#### Task requirements:
**A.** From the SpecMAS repository description, copy the words between "This repository is" and "build our system.", inclusive, without changing anything.
**B.** Using the SpecMAS repository description, decide whether each statement agrees with it. Answer yes or no for each, and quote the exact words that settle it. (i) The crag_agent uses gte-large-en-v1.5 to vectorize documents. (ii) The api_server streams results to clients over WebSockets. (iii) SpecMAS was accepted at NeurIPS 2025.

#### Given passage:

Start of Block

This repository is the official implementation of SpecMAS: A Multi-Agent System for Self-Verifying System Generation via Formal Model Checking as accepted in 39th Conference on Neural Information Processing Systems(NeurIPS 2025).
Following is a one liner description of the code files used in to build our system.
- agent_templates - Prompt templates for the General Purpose Agentic Graph Node.
- api_server - This code implements a FastAPI-based AI agent system with HuggingFace and LangChain integrations, featuring:
LLM-powered reasoning & code execution: Uses HuggingFace models (via Llama.cpp API) for multi-step reasoning and code generation Advanced workflows: Supports ReWOO and Plan-and-Execute strategies for complex problem-solving RAG/CRAG capabilities: Implements Retrieval-Augmented Generation with document search and corrective multi-hop reasoning Model checking integration: Includes NuSMV planner and tools for Kripke structure extraction and property verification Streaming interface: Provides real-time SSE streaming for agent thought processes and results Conversation memory: Maintains chat history with buffer memory and thread management The system combines LLM inference, code execution, knowledge retrieval, and formal verification in a unified API for interactive AI-powered workflows.
-
crag_agent - Information Retriever Agent - Implements a CRAG workflow using Arxiv/Local PDFs with Chroma vectorstore and Tavily web search. Features: Hybrid RAG: Combines Arxiv papers & local PDFs (using PyPDFLoader) Relevance grading: Filters documents with LLM-based binary relevance scoring Query rewriting: Optimizes questions for better retrieval Graph-based pipeline: StateGraph workflow with conditional edges for document grading and web search HuggingFace embeddings: Uses gte-large-en-v1.5 for document vectorization Automatically switches between knowledge retrieval, web search, and answer generation for comprehensive question-answering
-
knowledge_search_templates - Prompt Templates for the Knowledge Search tool.

End of Block

#### Material provided:

Start of Block

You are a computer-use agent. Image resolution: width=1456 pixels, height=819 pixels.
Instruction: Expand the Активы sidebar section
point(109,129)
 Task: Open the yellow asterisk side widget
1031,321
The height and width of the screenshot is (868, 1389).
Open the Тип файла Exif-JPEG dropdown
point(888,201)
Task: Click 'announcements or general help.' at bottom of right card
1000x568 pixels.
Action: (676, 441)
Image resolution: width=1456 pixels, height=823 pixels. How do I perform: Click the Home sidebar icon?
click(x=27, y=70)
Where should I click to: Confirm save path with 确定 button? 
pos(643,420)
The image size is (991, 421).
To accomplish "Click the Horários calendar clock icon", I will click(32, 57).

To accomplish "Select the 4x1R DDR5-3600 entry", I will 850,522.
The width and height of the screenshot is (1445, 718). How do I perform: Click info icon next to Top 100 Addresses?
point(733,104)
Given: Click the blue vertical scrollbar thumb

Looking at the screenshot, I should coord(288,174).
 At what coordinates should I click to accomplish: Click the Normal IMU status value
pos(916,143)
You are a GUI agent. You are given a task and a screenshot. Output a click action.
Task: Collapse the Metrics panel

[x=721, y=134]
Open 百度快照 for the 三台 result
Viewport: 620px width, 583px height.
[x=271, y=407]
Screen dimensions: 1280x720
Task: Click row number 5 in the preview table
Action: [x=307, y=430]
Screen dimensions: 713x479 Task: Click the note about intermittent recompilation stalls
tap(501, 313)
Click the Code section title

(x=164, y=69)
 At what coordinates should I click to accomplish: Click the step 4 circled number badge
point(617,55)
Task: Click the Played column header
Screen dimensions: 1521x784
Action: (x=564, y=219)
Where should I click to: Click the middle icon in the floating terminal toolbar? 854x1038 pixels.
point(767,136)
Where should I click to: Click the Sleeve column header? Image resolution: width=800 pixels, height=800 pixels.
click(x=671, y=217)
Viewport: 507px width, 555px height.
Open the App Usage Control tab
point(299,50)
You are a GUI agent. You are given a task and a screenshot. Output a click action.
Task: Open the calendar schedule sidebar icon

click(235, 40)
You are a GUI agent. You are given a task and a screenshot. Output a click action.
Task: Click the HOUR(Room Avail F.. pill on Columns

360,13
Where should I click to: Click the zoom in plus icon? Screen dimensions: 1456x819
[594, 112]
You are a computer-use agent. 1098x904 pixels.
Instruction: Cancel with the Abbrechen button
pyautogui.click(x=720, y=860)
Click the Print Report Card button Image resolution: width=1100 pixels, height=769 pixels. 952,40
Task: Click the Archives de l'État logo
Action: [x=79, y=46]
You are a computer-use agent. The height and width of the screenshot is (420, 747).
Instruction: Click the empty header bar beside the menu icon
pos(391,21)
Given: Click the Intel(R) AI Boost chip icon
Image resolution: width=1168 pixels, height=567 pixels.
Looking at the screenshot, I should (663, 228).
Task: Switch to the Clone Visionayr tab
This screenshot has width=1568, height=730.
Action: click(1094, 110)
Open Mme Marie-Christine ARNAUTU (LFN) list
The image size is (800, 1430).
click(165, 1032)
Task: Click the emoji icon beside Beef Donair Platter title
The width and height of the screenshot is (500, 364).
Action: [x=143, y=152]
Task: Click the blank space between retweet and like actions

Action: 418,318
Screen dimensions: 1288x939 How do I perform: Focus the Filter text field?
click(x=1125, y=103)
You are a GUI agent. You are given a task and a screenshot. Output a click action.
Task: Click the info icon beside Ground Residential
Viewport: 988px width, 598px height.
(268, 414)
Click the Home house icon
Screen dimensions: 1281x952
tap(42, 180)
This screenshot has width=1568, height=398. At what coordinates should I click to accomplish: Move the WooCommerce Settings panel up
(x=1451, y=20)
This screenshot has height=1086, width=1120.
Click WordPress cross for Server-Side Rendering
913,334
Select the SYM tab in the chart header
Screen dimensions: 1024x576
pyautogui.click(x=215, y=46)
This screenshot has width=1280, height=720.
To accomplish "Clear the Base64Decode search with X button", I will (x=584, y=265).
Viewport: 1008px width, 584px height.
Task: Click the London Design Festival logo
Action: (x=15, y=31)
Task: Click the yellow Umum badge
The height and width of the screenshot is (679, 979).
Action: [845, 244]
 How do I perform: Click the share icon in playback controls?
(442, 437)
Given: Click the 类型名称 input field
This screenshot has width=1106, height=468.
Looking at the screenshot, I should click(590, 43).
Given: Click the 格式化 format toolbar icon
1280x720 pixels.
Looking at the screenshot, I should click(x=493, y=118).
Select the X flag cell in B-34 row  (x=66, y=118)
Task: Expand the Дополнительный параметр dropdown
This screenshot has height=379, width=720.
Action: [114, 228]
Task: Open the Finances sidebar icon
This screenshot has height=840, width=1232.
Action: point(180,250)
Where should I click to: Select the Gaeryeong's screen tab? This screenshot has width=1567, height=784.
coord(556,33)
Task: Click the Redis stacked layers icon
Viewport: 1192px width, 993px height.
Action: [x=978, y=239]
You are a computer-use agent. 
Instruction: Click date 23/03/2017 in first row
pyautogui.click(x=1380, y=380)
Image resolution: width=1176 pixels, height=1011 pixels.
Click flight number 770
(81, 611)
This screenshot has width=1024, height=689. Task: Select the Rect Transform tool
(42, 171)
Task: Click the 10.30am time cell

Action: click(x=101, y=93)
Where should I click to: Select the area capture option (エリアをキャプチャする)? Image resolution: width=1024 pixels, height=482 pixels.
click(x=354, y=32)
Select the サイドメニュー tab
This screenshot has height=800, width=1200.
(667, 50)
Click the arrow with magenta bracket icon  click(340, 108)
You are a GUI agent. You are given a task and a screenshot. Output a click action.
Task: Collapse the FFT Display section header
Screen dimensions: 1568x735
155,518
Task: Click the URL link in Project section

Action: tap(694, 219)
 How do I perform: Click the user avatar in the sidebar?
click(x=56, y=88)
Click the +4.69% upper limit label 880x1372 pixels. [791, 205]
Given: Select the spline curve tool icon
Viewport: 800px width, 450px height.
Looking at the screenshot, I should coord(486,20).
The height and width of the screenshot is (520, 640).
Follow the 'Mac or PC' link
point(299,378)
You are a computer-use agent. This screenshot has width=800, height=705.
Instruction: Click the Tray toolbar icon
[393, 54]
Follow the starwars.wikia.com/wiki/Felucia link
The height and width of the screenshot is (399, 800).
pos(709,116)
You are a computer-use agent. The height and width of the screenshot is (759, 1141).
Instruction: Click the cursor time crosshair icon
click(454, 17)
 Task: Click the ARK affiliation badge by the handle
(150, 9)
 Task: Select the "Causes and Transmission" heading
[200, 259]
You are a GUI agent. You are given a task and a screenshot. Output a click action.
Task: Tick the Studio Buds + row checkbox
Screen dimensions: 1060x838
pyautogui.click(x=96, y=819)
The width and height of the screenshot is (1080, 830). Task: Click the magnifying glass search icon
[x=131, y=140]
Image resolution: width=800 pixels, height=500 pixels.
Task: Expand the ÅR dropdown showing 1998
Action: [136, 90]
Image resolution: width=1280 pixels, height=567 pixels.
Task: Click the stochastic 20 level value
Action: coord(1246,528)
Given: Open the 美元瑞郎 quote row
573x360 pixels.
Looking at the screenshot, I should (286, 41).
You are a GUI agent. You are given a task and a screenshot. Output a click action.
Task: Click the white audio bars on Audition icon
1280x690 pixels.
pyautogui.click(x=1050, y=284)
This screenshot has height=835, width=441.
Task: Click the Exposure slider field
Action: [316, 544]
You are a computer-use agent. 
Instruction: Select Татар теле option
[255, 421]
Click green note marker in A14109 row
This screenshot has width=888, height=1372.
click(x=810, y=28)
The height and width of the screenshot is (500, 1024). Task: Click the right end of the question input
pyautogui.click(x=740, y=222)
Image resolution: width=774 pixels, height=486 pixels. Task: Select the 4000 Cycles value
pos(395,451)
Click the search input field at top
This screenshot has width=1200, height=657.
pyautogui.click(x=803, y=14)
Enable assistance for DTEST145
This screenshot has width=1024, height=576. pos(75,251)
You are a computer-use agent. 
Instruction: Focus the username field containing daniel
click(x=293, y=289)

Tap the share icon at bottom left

End of Block

#### Completed exercise:
**A.**
This repository is the official implementation of SpecMAS: A Multi-Agent System for Self-Verifying System Generation via Formal Model Checking as accepted in 39th Conference on Neural Information Processing Systems(NeurIPS 2025).
Following is a one liner description of the code files used in to build our system.

**B.**
(i) Yes: "Uses gte-large-en-v1.5 for document vectorization"
(ii) No: "Provides real-time SSE streaming for agent thought processes and results"
(iii) Yes: "accepted in 39th Conference on Neural Information Processing Systems(NeurIPS 2025)"